New York - Arab Today
New York's Metropolitan Opera aims to reach a wider audience as it steps up live broadcasts to cinemas around the world during an upcoming season that features six new productions.
Announcing its 2015-16 season on Wednesday, the Met promised popular classics and performances by some of opera's most prominent singers including Nina Stemme, Jonas Kaufmann, Anna Netrebko, Kristine Opolais and Joyce DiDonato.
Next year will mark one decade since the Met launched live broadcasts into cinemas, an idea that initially struck some purists as offbeat but which the opera house says now pulls in a global audience of 250,000 per performance.
Met general manager Peter Gelb, who has championed the initiative known as "The Met: Live in HD," said that the broadcasts have helped attract a younger audience by showing the immediacy of opera.
"Of all the performing arts, opera comes the closest to a kind of gladiatorial contest," Gelb told AFP.
Along with rejuvenating the aging crowds at the Met, Gelb said that the broadcasts have increased the Met's profile and persuaded talent to perform in New York rather than at the Met's primary rivals in Europe.

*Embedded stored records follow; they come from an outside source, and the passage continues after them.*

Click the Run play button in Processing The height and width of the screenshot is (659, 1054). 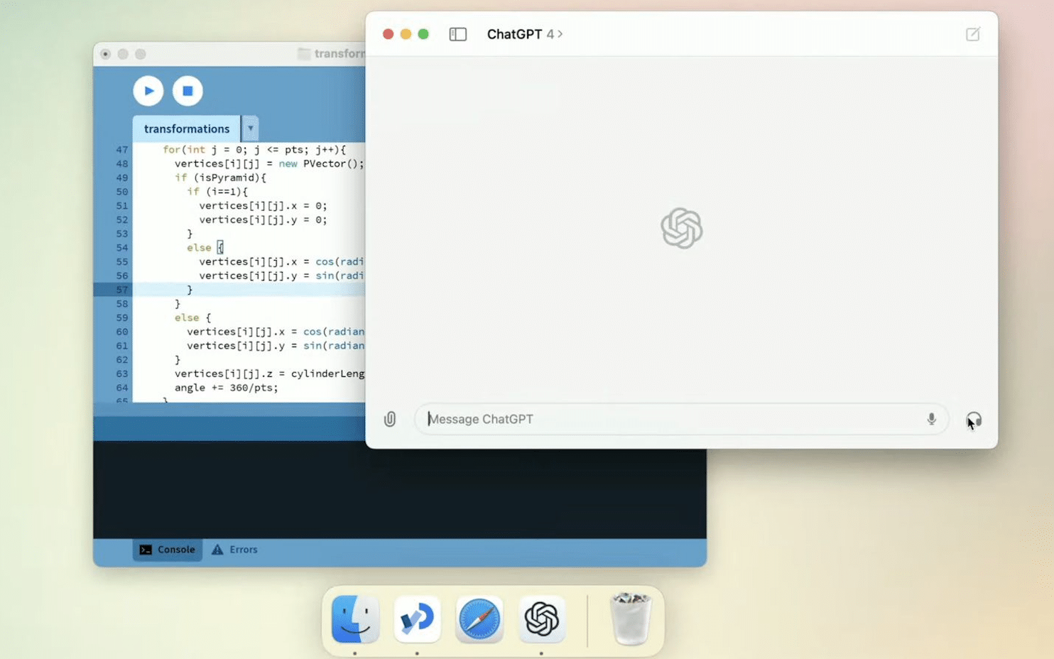(148, 91)
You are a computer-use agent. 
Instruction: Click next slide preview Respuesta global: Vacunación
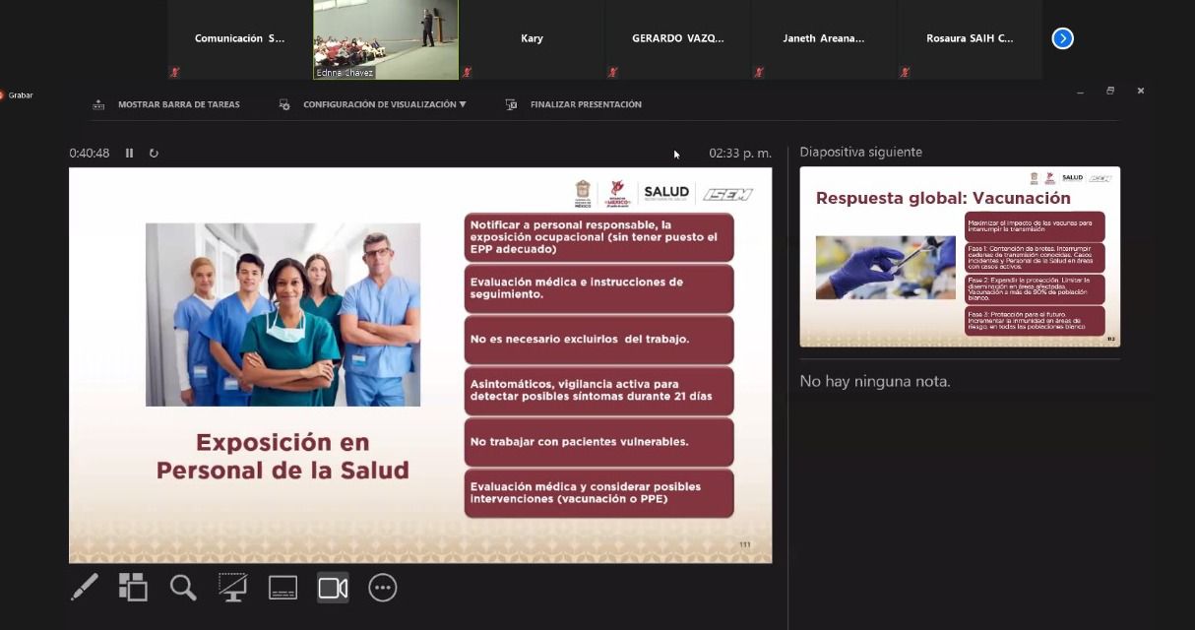pos(960,256)
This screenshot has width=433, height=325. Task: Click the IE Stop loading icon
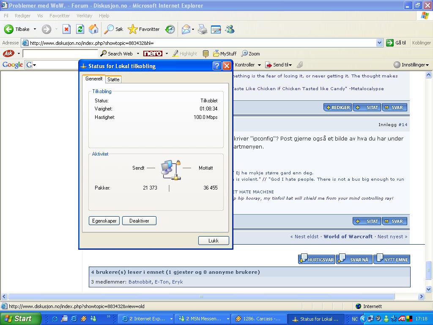[66, 29]
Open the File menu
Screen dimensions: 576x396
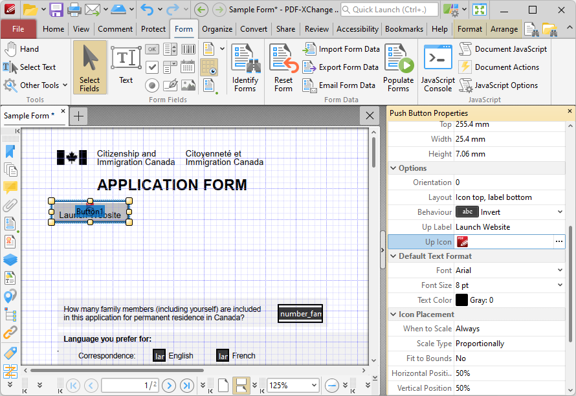coord(18,29)
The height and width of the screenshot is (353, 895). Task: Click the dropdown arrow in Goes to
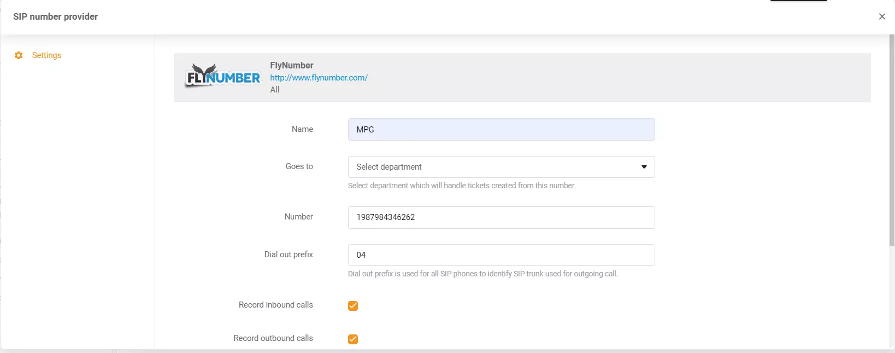644,167
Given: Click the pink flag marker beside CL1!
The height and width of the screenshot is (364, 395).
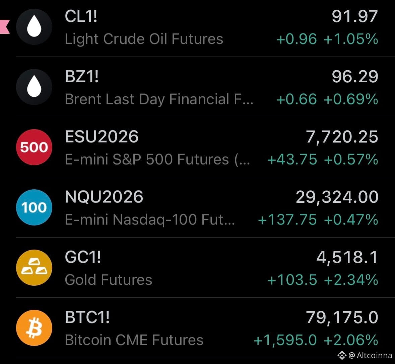Looking at the screenshot, I should tap(5, 27).
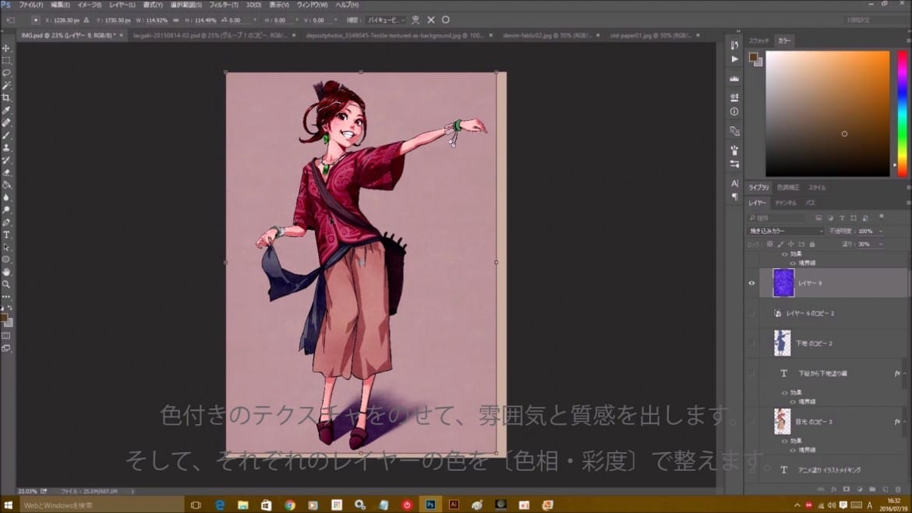The height and width of the screenshot is (513, 912).
Task: Select the Move tool
Action: click(6, 48)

Outside the United States, the top audience for "The Met: Live in HD" is in Germany and Austria, where opera is ingrained in cultural life.
The Met said it would expand transmissions in the 2015-16 season to a total of more than 2,000 movie theaters in 70 countries, up from just 98 cinemas during the first broadcast in 2006.

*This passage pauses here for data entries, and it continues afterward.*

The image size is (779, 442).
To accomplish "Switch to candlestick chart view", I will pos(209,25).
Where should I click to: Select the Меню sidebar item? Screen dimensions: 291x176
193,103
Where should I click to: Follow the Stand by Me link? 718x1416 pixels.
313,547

Gelb identified China and Russia as countries for expansion.
China has seen a surge in interest in Western classical music, although mostly instrumental rather than opera, while Russia has a longstanding opera tradition whose stars have been increasingly visible globally.
"In spite of all the political problems in the world today between Russia and the West, in terms of opera, it's closer than it ever was," Gelb said.

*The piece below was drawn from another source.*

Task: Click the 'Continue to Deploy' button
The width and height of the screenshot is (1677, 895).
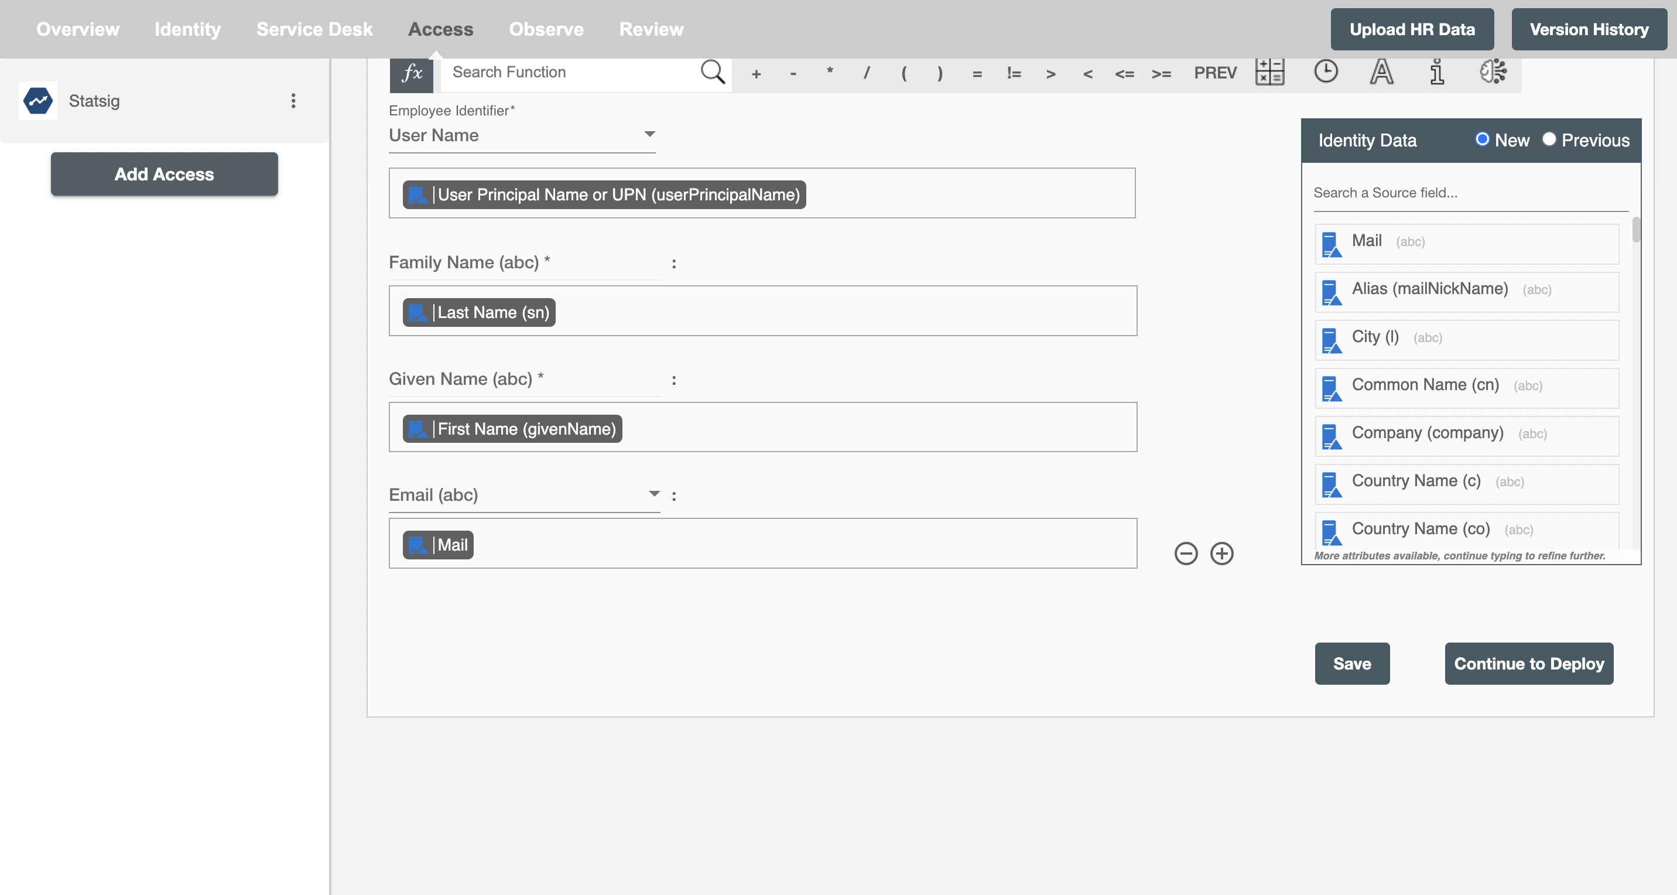Action: [x=1529, y=663]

The cultural ties have not been without controversy, with a protester recently disrupting a curtain call for Tchaikovsky's "Iolanta" to protest the support of stars, including Netrebko, for Russian President Vladimir Putin.
Gelb said that the broadcasts generated $17-19 million per season for the Met, which has long struggled to stabilize its finances and relies on donations for more than half of its budget.
"For an organization that has a $300 million annual budget, that's not going to solve our problems, but it's certainly better than not having it," he said.
- Six new productions -
For the first time in nearly a century, the Met will stage Georges Bizet's early opera "Les Pecheurs de Perles" ("The Pearl Fishers"), a tale of a priestess wooed by friends-turned-rivals in ancient Sri Lanka.
The last Met production in 1916 starred the legendary tenor Enrico Caruso. The new production will be directed by Penny Woolcock, who has a diverse background in theater and film.
Other season highlights include a new production by South African artist William Kentridge of Alban Berg's "Lulu," a once controversial opera of a young woman's sexual spell.
German soprano Marlis Petersen, who is known for portraying "Lulu," will perform the role in New York.
Swedish dramatic soprano Stemme, who mostly sings in Europe, will come to New York for one of opera's best-loved but highly challenging title roles in select Met performances of Puccini's "Turandot." She will also star in the title role of "Elektra."
The season will open on October 17 with a new production of Verdi's "Otello." Gelb described Latvian tenor Aleksandrs Antonenko, who will star in the production, as one of the world's few singers with the vocal power to play the title role in a large opera house.
Unlike many previous years, the 2015-16 season will feature no contemporary operas. Gelb described the absence as an accident of the calendar and said that modern productions were in the works.
The last season included "The Death of Klinghoffer," John Adams' opera on the killing of a disabled American Jewish hostage by Palestinian hijackers of a cruise ship.
The production triggered rare off-stage drama at the Met, with heckling by pro-Israel demonstrators.